La nuance est importante. L'Orchestre d'hommes-orchestres ne joue pas Tom Waits, mais ce groupe de Québec joue À Tom Waits. Ce soir au Théâtre Centennial, le quatuor ne célébrait pas la richesse et la portée des paroles de la légende vivante (on n'y comprenait pas grand chose, le chant étant trop caricatural), mais bien un pan de son univers musical, celui à la fois débridé et glauque. D'ailleurs, Orphans, la dernière compile de Tom Waits répartissait les chansons en trois catégories: Brawlers, Bawlers et Bastards; ce sont les bâtards que l'OHO a pris sous son aile.
À voir le groupe sur scène, on constate que cet «hommage» à Tom Waits est un prétexte, un tremplin, pour un spectacle grandiose par son audace et sa multidisciplinarité. C'est un concert de musique actuelle qui se rattache aux fondements du rock (blues, country aux accents hillbilly…) et qui prend des allures de freak show, de cirque saltimbanque et de théâtre de rue. On a eu droit à des percussions avec des spaghettis, des gants de boxe, des couvercles de poubelle ou des ciseaux, des chorégraphies durant lesquelles les musiciens se mettent en danger (par exemple, le guitariste doit baisser la tête sur le rythme, sinon il mange un coup de bâton de golf en pleine figure), des chœurs arrache-cœur et chaotiques… Il y en avait tellement pour l'œil qu'on en oubliait l'exécution musicale parfois bancale.

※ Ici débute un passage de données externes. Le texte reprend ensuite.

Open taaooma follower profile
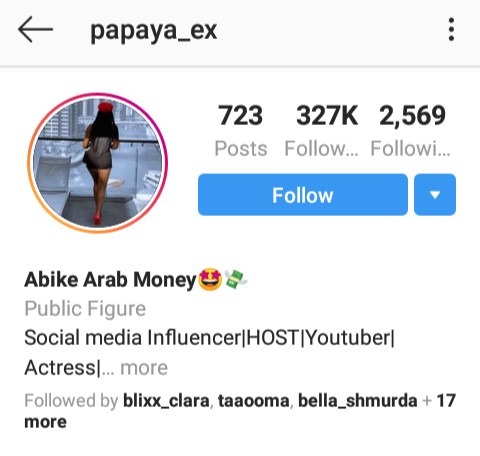Image resolution: width=480 pixels, height=456 pixels. pos(253,400)
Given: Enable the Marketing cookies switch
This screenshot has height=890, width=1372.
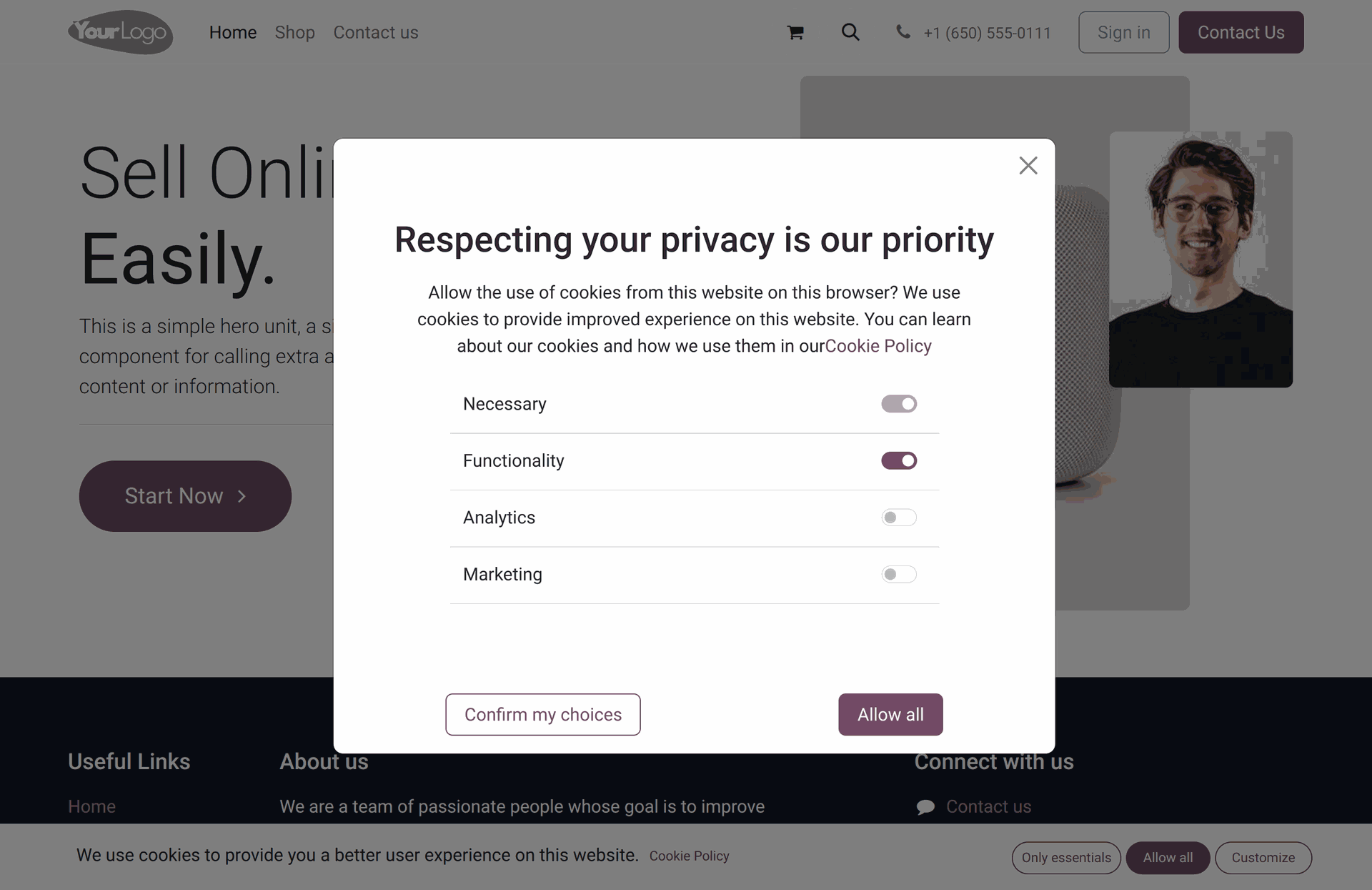Looking at the screenshot, I should click(899, 574).
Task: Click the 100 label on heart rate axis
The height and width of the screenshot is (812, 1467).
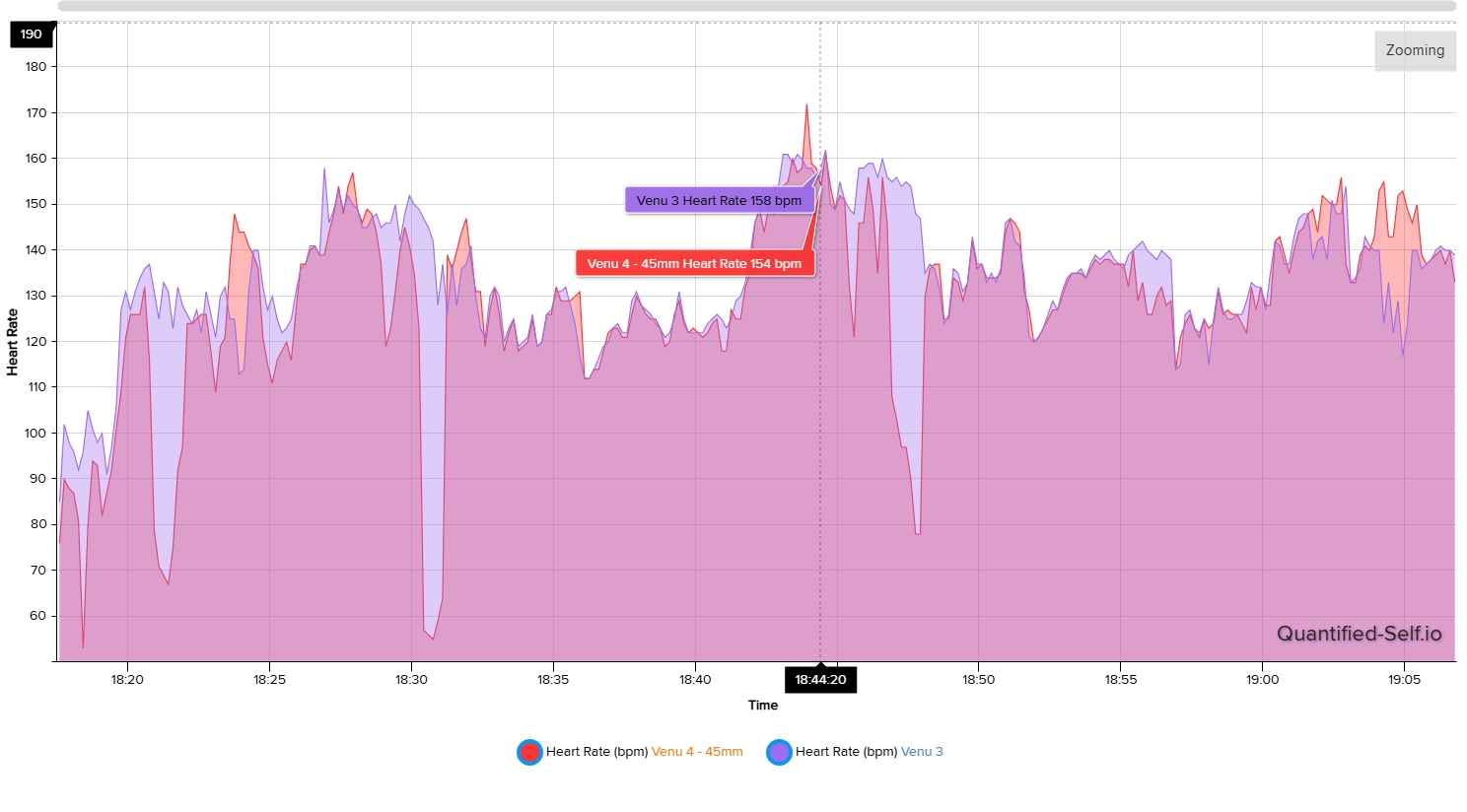Action: [x=36, y=434]
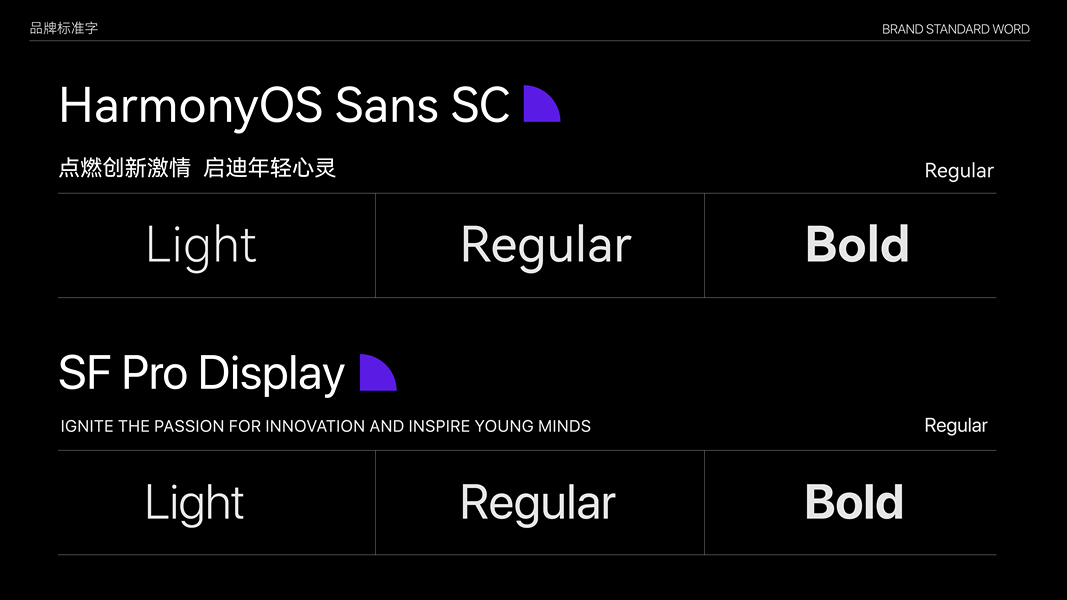This screenshot has height=600, width=1067.
Task: Pick the large Regular sample under SF Pro Display
Action: coord(538,502)

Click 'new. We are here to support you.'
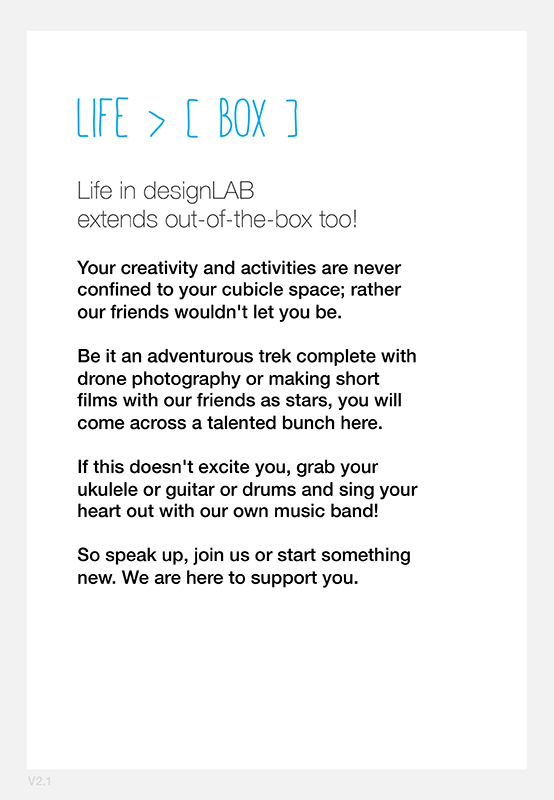click(218, 578)
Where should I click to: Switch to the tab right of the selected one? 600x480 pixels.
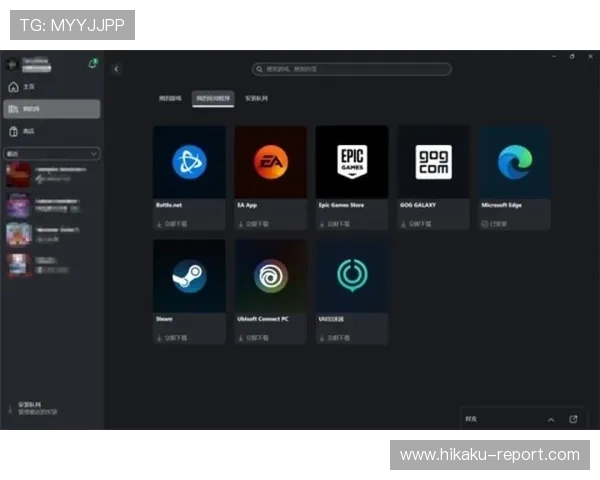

Ce soir, l'OHO était accompagné des New Cackle Sisters, un duo qui revisite l'œuvre datant des années 40 des DeZurik Sisters. Présentent sur la scène durant tout le concert, elles s'intégraient à la performance des quatre hommes-orchestres avec brio. C'était jubilatoire de les voir exécuter leurs petites chorégraphies. Au retour de l'entracte (et au rappel), leurs chansons étaient pétillantes à souhait, tout particulièrement avec le yodle.
Après une telle soirée, on a bien hâte d'entendre et (surtout) de voir le nouveau projet de l'OHO qui porte sur l'œuvre de Kurt Weill.